Forecast the End of Knowledge

It seems to me that eventually, human knowledge will be advanced so far it becomes impossible to learn enough about it in one lifetime so as to come up with a way to research it further. Consider if, say, astronomy became so advanced that it was impossible, even if you spent a lifetime studying it, to come to a point that you know enough to be able to expand the frontier of that knowledge.

Suppose, if you must, that only some disciplines of knowledge reaches this phase (to avoid a circular trap akin to better armour=better weapon=better armor). In other words, don’t say something like “Well if we know so much, then we’ll know how to live for a million years/download all knowledge into our brains/have supertechnology allowing us to expand our minds.”

What would we have to do as a society? Live with the peace of mind that we’ve done all we can? Should we assign people to certain disciplines of study, so as to get as far as they can in their life on the specialized topic? Anything else you can think of?

Wouldn’t things be broken down into more and more refined disciplines? I imagine it’s impossible to know everything about astronomy now. In order to advance the study of the field, I imagine you’d have to concentrate narrowly on (say) dark matter and leave evolution of pulsars or xenobiology or astro-geology to other experts in their respective sub-fields.

That’s probably different than 500 years ago, when (WAG) Galileo might have know everything there was to know about the night sky.

Well, that’s sorta included in the premise. It’s so specific, so detailed and broken down that you can’t possibly learn enough in your lifetime to get to specifying it further.
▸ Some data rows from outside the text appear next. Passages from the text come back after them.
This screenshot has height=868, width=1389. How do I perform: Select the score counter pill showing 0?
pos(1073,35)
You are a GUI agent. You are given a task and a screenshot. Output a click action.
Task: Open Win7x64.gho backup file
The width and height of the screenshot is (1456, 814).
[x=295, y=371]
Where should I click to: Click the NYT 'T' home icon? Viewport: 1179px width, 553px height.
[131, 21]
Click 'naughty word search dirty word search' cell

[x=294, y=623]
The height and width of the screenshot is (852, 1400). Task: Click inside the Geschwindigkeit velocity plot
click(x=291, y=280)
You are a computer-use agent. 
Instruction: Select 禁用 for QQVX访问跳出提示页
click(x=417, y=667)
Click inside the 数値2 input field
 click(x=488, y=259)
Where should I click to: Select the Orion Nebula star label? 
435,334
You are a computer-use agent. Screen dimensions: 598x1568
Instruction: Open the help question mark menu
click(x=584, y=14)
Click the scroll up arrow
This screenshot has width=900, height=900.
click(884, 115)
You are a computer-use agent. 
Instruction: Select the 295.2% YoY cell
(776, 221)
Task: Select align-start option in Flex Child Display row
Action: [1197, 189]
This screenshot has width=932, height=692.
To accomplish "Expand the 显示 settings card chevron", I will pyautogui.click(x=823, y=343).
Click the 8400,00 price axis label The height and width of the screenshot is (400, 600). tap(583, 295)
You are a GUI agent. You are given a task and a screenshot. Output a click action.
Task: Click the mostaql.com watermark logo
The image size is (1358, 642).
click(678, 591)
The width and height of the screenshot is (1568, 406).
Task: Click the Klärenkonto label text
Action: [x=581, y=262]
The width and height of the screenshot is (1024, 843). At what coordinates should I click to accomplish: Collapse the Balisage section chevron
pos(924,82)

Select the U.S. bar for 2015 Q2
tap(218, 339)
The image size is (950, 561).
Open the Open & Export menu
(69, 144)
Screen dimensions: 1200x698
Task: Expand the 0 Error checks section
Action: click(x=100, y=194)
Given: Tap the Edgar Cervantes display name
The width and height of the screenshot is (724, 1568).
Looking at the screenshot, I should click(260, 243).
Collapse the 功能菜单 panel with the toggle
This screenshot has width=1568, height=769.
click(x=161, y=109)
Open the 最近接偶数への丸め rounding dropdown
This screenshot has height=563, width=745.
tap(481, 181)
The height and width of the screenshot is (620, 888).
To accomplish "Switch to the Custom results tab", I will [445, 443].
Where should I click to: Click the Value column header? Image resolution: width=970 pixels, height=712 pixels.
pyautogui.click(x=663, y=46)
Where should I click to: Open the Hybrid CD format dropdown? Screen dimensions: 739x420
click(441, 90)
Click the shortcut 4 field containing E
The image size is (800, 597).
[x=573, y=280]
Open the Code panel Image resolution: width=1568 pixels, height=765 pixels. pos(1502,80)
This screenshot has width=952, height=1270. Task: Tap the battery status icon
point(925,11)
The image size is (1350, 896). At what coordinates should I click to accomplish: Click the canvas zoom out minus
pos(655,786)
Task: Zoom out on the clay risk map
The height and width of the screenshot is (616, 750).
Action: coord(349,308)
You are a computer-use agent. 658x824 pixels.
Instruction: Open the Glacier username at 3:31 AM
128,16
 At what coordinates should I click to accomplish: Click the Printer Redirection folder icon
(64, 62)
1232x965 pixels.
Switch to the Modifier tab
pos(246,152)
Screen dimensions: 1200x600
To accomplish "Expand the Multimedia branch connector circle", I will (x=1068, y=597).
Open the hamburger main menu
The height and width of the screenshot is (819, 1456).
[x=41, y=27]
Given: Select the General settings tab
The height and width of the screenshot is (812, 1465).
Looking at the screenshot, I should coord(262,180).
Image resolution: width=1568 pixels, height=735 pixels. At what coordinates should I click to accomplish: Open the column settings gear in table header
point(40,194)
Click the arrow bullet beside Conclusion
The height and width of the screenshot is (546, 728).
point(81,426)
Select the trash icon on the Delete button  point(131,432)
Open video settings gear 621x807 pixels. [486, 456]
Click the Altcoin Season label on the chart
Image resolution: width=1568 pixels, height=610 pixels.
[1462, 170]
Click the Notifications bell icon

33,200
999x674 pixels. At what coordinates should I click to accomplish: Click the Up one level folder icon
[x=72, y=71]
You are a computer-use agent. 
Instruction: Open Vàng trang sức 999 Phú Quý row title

Say you took Physics 1 now, then Astronomy, then a class just on stars, then on only pulsars…eventually you’d run out of time. What then?

When knowledge ends, there’s always television. :smiley:

Not everything that’s discovered is worth remembering. Over time, the discoveries that matter will remain in the forefront, while the rest will disappear. That’s how we’ll keep knowledge manageable.

Another point is that much of what we know now is just the summary of all the information and research that went into obtaining that knowledge. Not reinventing the wheel with every generation.

I’ll ask my wife. She knows everything.

I’d say if we ever start thinking like that, it’s time to check our priorities. There are certain things that can’t be learned in books, but only from personal experience. Those things constitute a healthy portion of what a person ought to know, in my humble opinion. Hence no matter how much stuff gets written down in books, there will always be more that every individual can learn.